(Aim of the task): Give the lines from the one with "Task: Toggle V selection mode button" up to and including the one with "The image size is (640, 512)." again, switching "Toggle" to "Press" and leaving everything else unchanged.

(Given records):
◇ ◇ ◇ ◇ ◇

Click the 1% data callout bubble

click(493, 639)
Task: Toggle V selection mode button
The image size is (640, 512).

◇ ◇ ◇ ◇ ◇

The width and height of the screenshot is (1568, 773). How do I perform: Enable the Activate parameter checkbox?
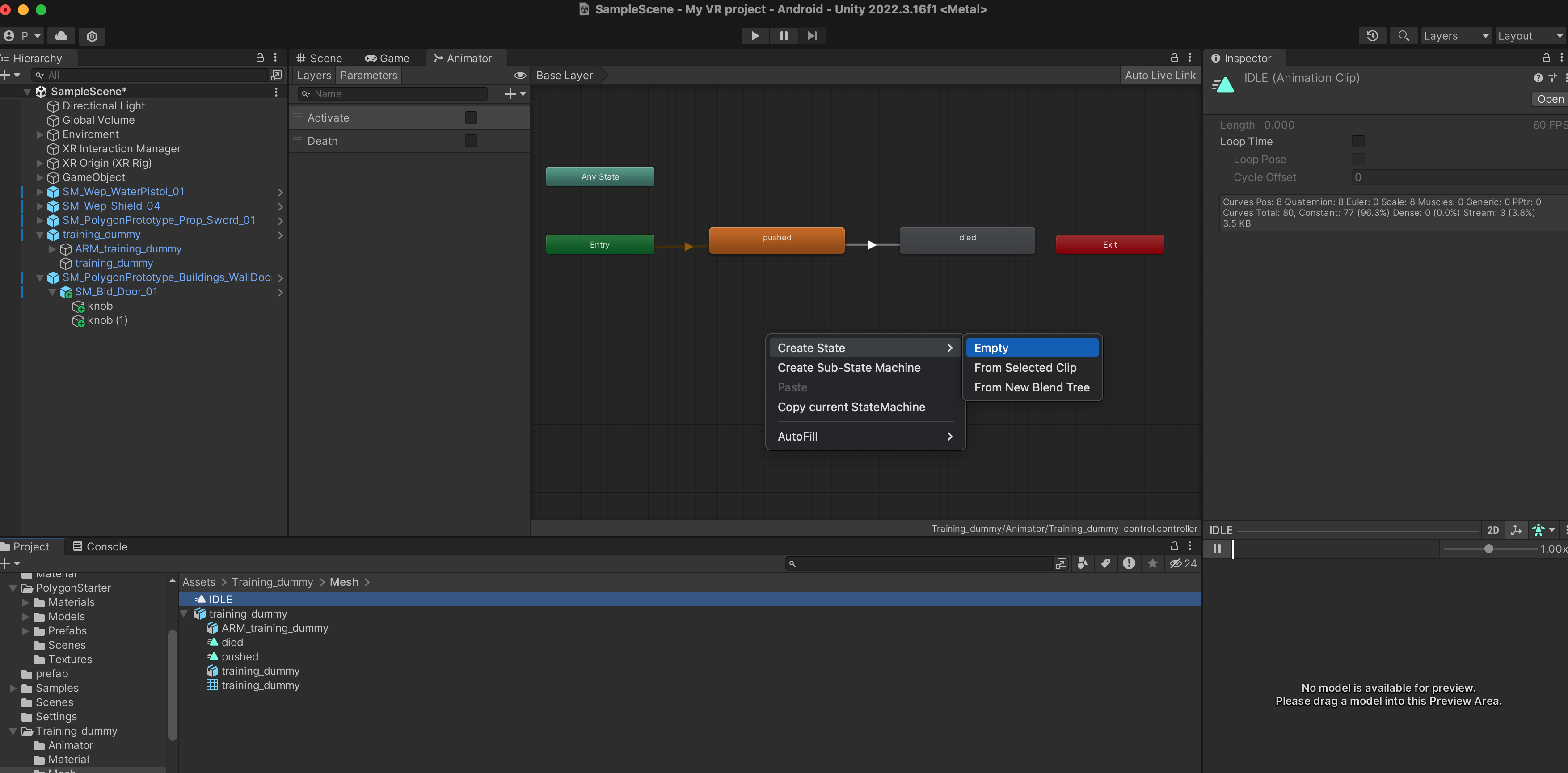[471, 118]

◇ ◇ ◇ ◇ ◇

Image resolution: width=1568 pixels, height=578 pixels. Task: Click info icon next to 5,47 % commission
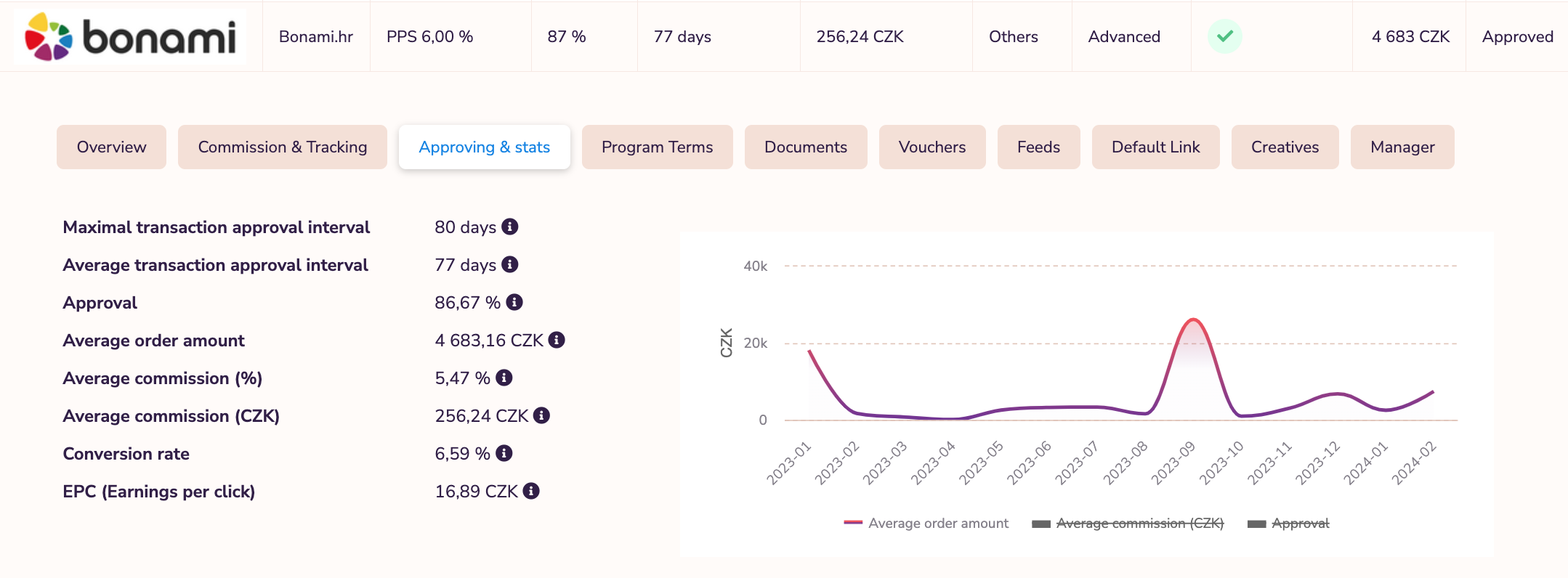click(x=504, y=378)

◇ ◇ ◇ ◇ ◇

(Response below):
Task: Press V selection mode button
The image size is (640, 512).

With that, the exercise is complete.